The Department of Energy has decided to relocate to a disposal cell, just a few miles from their land, 11.9 million tons of radioactive waste now perched north of Moab, on the banks of the Colorado River.

"I was really concerned. I thought it would just trash the area," Kidrick said. "The north end of the county has been overlooked for the past 50 years or so. I want to know that [the county and DOE] recognize this is valuable commercial land."

Lange reacted angrily to the news.

"I was livid," she said. "I've calmed down a little now. But [the family is in its sixth generation of] owning that land. We don't know how this will affect us."

Kidrick and Lange are also uneasy about how the DOE's plan to transport the toxic waste by rail will affect Lange's daughter, Lani Asay, and her husband. The existing rail line runs through the center of the family's 200 acres, and passes about 1,000 feet from Asay's back door.

After the DOE announced the decision earlier this month, Asay contacted county officials to voice the family's fears. Aside from suspicions that property values would plummet, Asay's main worry was that toxic waste would leak from the rail cars or become airborne, posing a health threat to her family.

She met with County Councilwoman Joette Langianese, who promised to address Asay's concerns during upcoming meetings with the DOE. The family also will be invited to meet with the DOE sometime in the near future, Asay said.

And the federal agency plans to host public meetings in Grand County to allay citizens' fears.

"I'm feeling a little bit better about it, but I still don't like it," Asay said. "They didn't even talk to any of us about it. We're hoping that the county now will keep us better informed."

Neither the county nor the DOE contacted Crescent Junction property owners, but the possibility that the tailings could be moved to the northern reaches of the county has been well publicized and under consideration for at least two years, Langianese said.

The DOE's draft environmental-impact statement (EIS), released in November, listed three alternatives for off-site disposal of the Cold War-era uranium mill waste - White Mesa Mill near Blanding, Klondike Flats, about 25 miles north of Moab, and Crescent Junction, about 32 miles north of town.

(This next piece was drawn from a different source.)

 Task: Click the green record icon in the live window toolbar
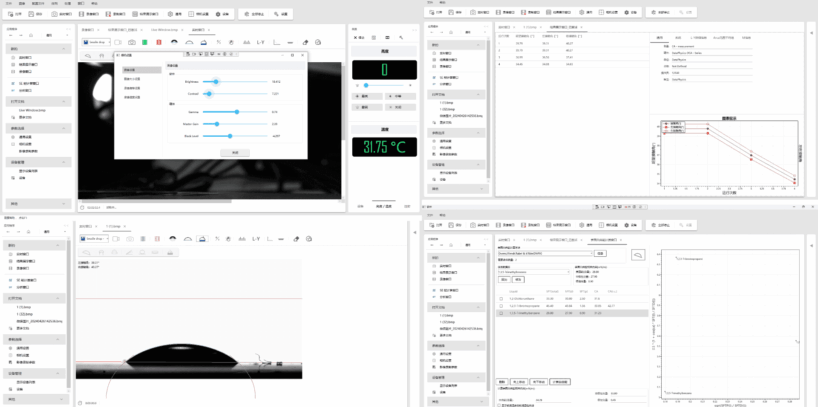pyautogui.click(x=146, y=43)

The EIS also included the option of capping the tailings in place, a choice assailed by residents of Moab and by downstream communities in Arizona, Nevada and California where more than 25 million residents rely on the Colorado as their main source of drinking water.

"It's not that we didn't care about Crescent Junction. But since we didn't hear from them, we never thought it was going to be a problem," Langianese said. "People get anxious about things. And this is going to be right in their back yard.

"But they're not going to be the sacrifice. I have confidence that the DOE will do this safely."

The DOE received more than 1,500 comments on the proposals from concerned citizens, but none of those came from Crescent Junction property owners, according to Don MetzĀler, Moab site project manager.

"They have reasonable concerns, and the DOE will make sure we're there to answer all of their questions," Metzler said. "That's my challenge."

Metzler's team is still exploring options for safely transferring the nuclear waste from the pile to the nearby rail line, then transporting it to the Crescent Junction site where it will be buried in a lined disposal cell and covered with rock.

It will take months to determine the safest alternative, but Metzler said he is hoping to use specially built, sealed, lined, 110-ton containers that were originally designed and used in a DOE cleanup project in Ohio. Those containers are leak-proof and covered to prevent toxic dust from becoming airborne during transport, he said. Borrowing the containers will also help keep down the cost of cleaning up the 130-acre site, currently estimated at $330 to $400 million.

"We will do it safely," Metzler promised.

In other communities where the DOE has completed similar projects, the influx of workers to the area has actually increased property values and boosted the economy, he said.

But Crescent Junction property owners remain skeptical.

"People in Moab don't want to live next to [the tailings,]" said Keven Lange, Asay's sister. "Is anybody else going to want to live next to it?"